De la terre à partir de la terre

De la terre à partir de la terre

Publié par Naomi Melville

Journal du projet

Voici venue la dernière étape, celle de la restitution des travaux réalisés avec la classe de CM1-CM2 de l’école de Mahaut.

Depuis plusieurs jours, les élèves me disent que je vais leur manquer, et c’est réciproque ; j’ai débarrassé mon atelier, tout a déjà un goût de départ. Les flamboyants sont en fleur, signe, me dit-on, que les grandes vacances approchent. Il fait de plus en plus chaud, on peut difficilement sortir si l’on n’a pas de chapeau, ou au moins de parapluie. Entre Mahaut et Pointe-Noire, la route est bordée d’un nombre impressionnant de manguiers dont le car et les voitures écrasent les fruits, laissant un tapis d’or moelleux. Il y a 80 variétés de mangues, M. Annerose, l’enseignant avec qui j’ai collaboré, m’en cite une dizaine.
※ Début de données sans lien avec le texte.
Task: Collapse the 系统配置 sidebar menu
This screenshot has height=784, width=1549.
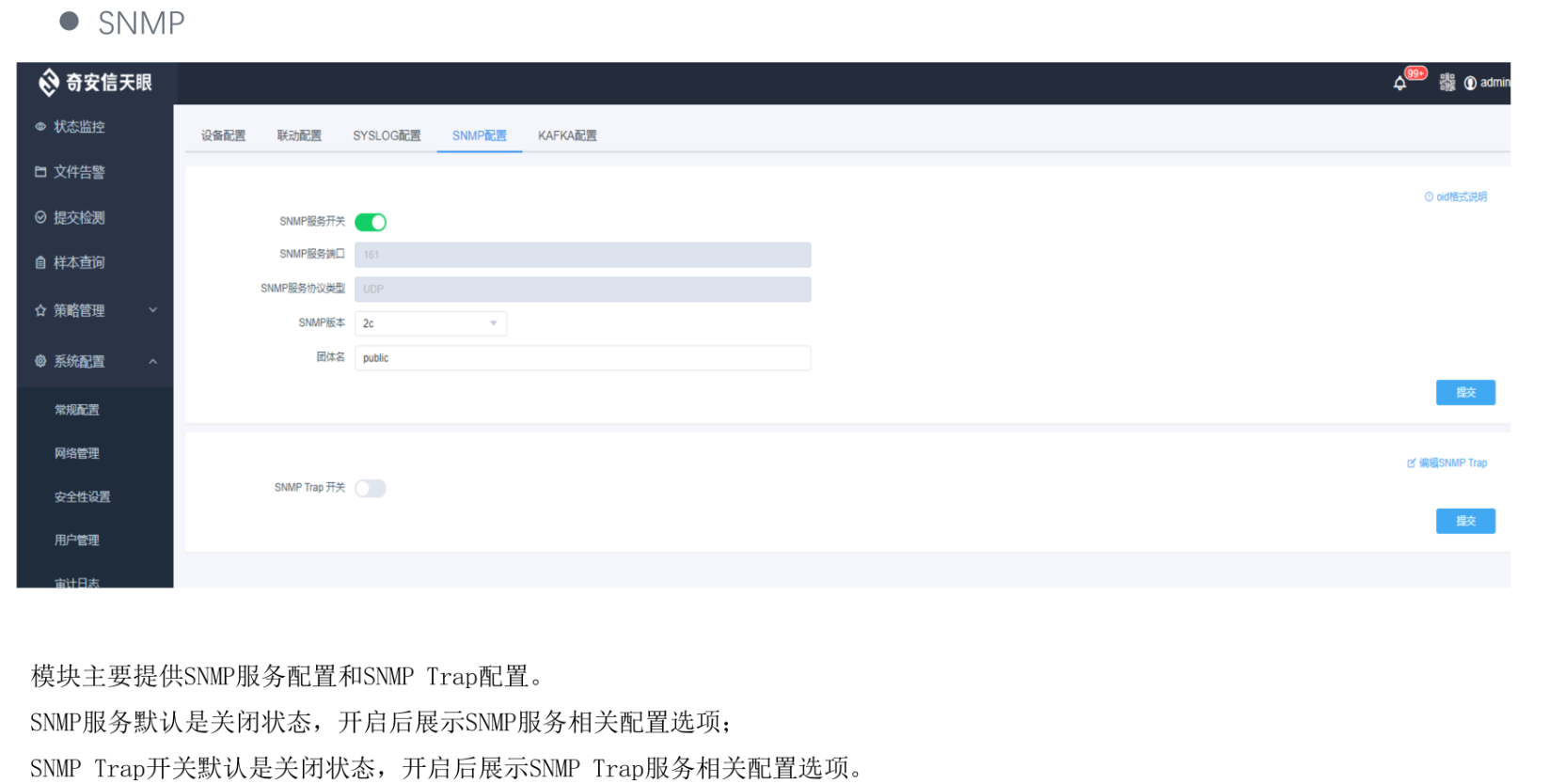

On voit de nombreux cueilleurs. Il est également possible d’en ramasser au bord du chemin. Allez savoir pourquoi, je ne tombe que sur des mangues communes, les mangofil.
Le groupe d’élèves qui m’est le plus fidèle m’aide à trier les dessins, à les installer en utilisant un niveau, à disposer nos réalisations en plâtre, ce qu’ils font avec grâce. Le jour de la restitution à l’école, plusieurs parents d’élèves viennent en matinée, alors que je suis là. Par petits groupes, les enfants font la médiation. Une fois leur timidité surpassée, ils expliquent notre projet avec justesse.
Et puis, c’est la fin. Le lendemain, j’installe l’exposition à la bibliothèque de Pointe-Noire où se rendront plusieurs classes du bourg, visites auxquelles je ne pourrai assister, car mon retour est imminent. Je n’ai plus que mon exposition à désinstaller, mes cartons à renvoyer, et il est déjà l’heure de prendre l’avion.

A l’heure où j’écris, il est 19h aux Antilles, 1h en métropole, et je me situe à mi-chemin, au dessus de l’Atlantique. La pleine lune brille entière à travers les hublots de l’avion. Ce que je retire de la partie de transmission des enfants, qui fut ma première expérience réelle avec une classe entière, c’est qu’outre mes projets personnels, je souhaite développer de nouveaux projets comme ceux-ci. Je les considère comme de véritables collaborations, qu’à long terme je voudrais être assez pertinentes pour constituer une part de mon travail tout aussi importante que mes réalisations personnelles. Mon travail s’oriente nettement vers des questions d’assimilation, de cultures croisées, de créolisation au sens large, et ce contenu renvoie évidemment à une forme collaborative. Ainsi, non seulement avec des enfants, mais en exploitant mes rencontres, mêmes brèves, avec des acteurs non seulement artistiques mais d’autres disciplines, je veux poursuivre ces projets à entrées multiples.

J’ai plusieurs pistes pour développer ces futurs projets de façon plus pertinente. Tout d’abord, mon travail, qui demeure assez porté sur la théorie, nécessite un jonglage permanent entre celle-ci et une traduction visant à la rendre plus compréhensible, moins abstraite. Ensuite, je voudrais chercher à laisser ces projets plus ouverts, en envisageant plusieurs pistes à proposer, plusieurs déroulés selon les envies des enfants. Enfin, leur dynamisme étant porté à des activités entières, mais brèves, il s’agit de proposer des interventions au rythme soutenu et aux changements fréquents.

Je remercie encore l’équipe de Création en Cours, la DAC Guadeloupe, particulièrement M. Toussaint, M. Knop et Mme Labeyle, la Maison du Patrimoine de Basse-Terre, Mme Radjouki et Mme Crane, Gwladys Gambie pour nos échanges riches et nombreux, mes colocataires, Axel, Morgane et Antoinette, l’équipe de l’école de Mahaut, notamment M. Annerose, Santiana, Joanna et Ludji, les archivistes des archives de Gourbeyre, ainsi que toutes les rencontres ayant nourri ce projet.